One of the most important reasons to use formic acid in LC-MS is that formic acid is a commonly used component in mobile phases of RP-HPLC that gives protons for analysis in LC/MS.
The LC-MS (Liquid chromatography-mass spectrometry) separates analytes within a sample solution and gives mass that can assist to provide structural identification of the compound. This separation technique depends on the disparate retention of analytes on a stationary phase.
Liquid chromatography/Mass Spectroscopy (LC/MS) is a method that combines high-performance liquid chromatography (HPLC), a powerful analytical separation technique, with mass spectroscopy, a powerful analytical analysis, and detection tool. Electrospray ionization (ESI) and atmospheric pressure chemical ionization (APCI) are the popular atmospheric pressure ionization (API) in LC/MS processes; they both are the soft ionization technique. Most chromatographic separations are compatible with both of these techniques. Most volatile mobile phase solvents and volatile buffers are also compatible with the API process.
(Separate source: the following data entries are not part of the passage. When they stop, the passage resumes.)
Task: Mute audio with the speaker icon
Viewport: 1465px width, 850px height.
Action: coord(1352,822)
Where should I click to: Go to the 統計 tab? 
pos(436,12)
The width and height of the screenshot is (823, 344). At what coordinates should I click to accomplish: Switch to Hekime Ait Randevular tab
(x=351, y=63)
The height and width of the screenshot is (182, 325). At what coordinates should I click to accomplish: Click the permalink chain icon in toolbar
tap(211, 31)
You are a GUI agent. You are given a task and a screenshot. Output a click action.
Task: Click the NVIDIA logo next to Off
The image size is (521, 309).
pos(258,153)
The solvents are normally selected based on the solubility and compatibility of a compound with different ionization techniques used in LC/MS. To improve the peak shape of molecules, many analysts use the low concentration of formic acid in the solvent system. It has been used widely as modifiers in the mobile phase. This is due to the relatively low ability of formic acid to suppress the ion detection at the time of light MS analysis using electrospray ionization (ESI) of samples.
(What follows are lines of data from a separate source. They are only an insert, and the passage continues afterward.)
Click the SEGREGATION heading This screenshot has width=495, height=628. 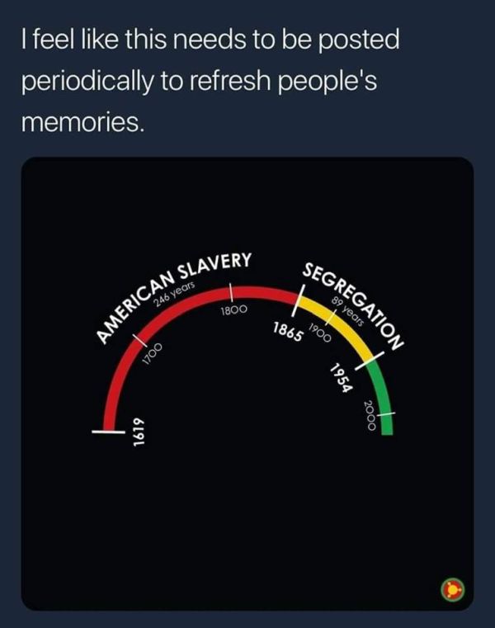coord(352,306)
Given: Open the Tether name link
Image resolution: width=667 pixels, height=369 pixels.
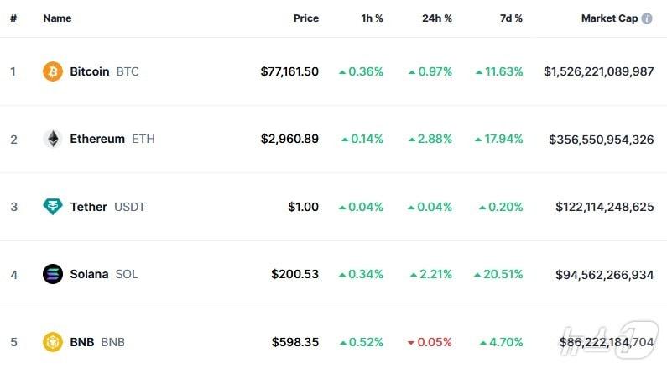Looking at the screenshot, I should [x=88, y=207].
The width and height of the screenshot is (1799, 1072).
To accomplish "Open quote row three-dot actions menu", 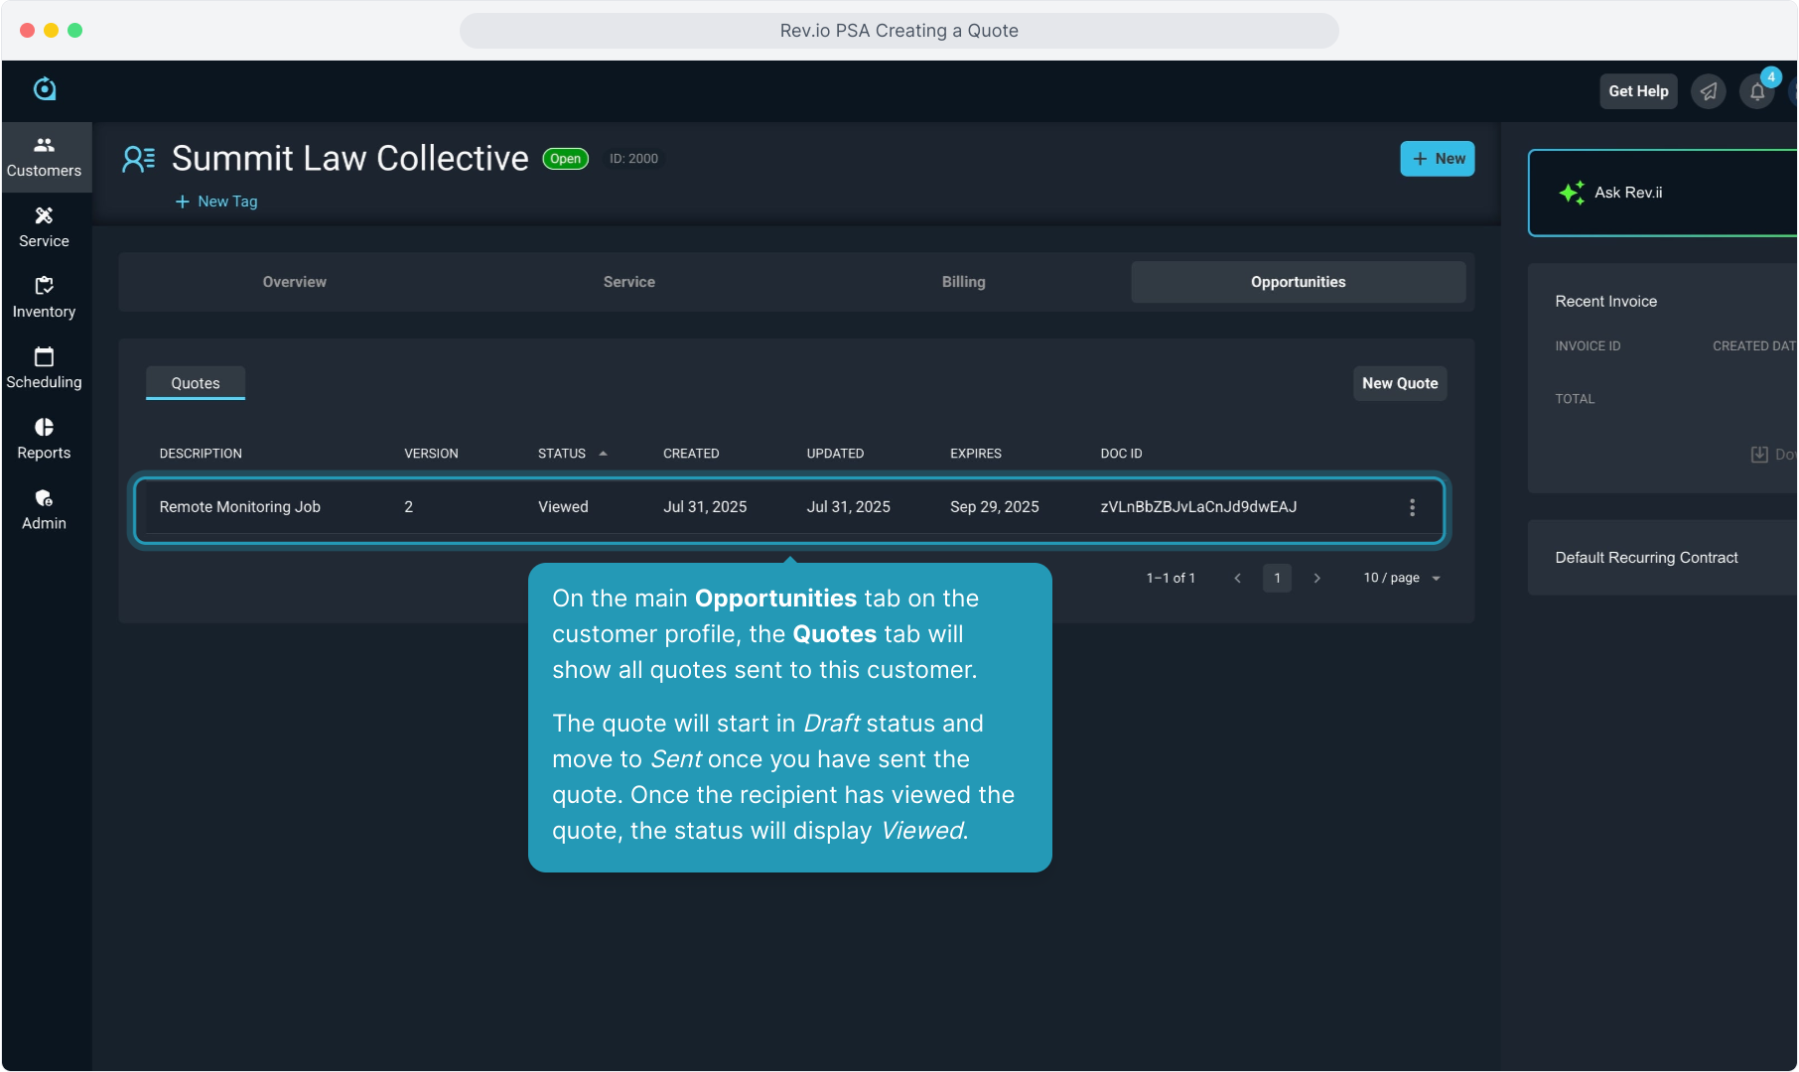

To improve the separation of analytes in liquid chromatography, if the mobile phase pH needs to be decreased in that case acetic and formic acid are the most appropriate. Formic acid is stronger as compared to acetic acid; consequently, it must be added less to reach the required pH. The suppression of acid is on the ion in negative mode ion analysis; weak acidic compounds cannot be formed.
The reasons for using an aqueous formic acid in LC-MS.
- Formic acid is the most common component of reversed-phase mobile phases when liquid chromatography-mass spectrometry methods (LC-MS) are employed because it provides protons for the LC-MS analysis in positive ionization mode by generating [M+H]+ ions.
- The lower molecular weights generate less interference: The molecular weight of formic acid is smaller than that of acetic acid and trifluoroacetate. These acids are observed as deprotonated components and deprotonated dimers in negative ion analysis.
- It allows residual silanol to be kept in an undissociated form in low-pH mobile phases, which inhibits the adsorption (tailing) of basic analytes.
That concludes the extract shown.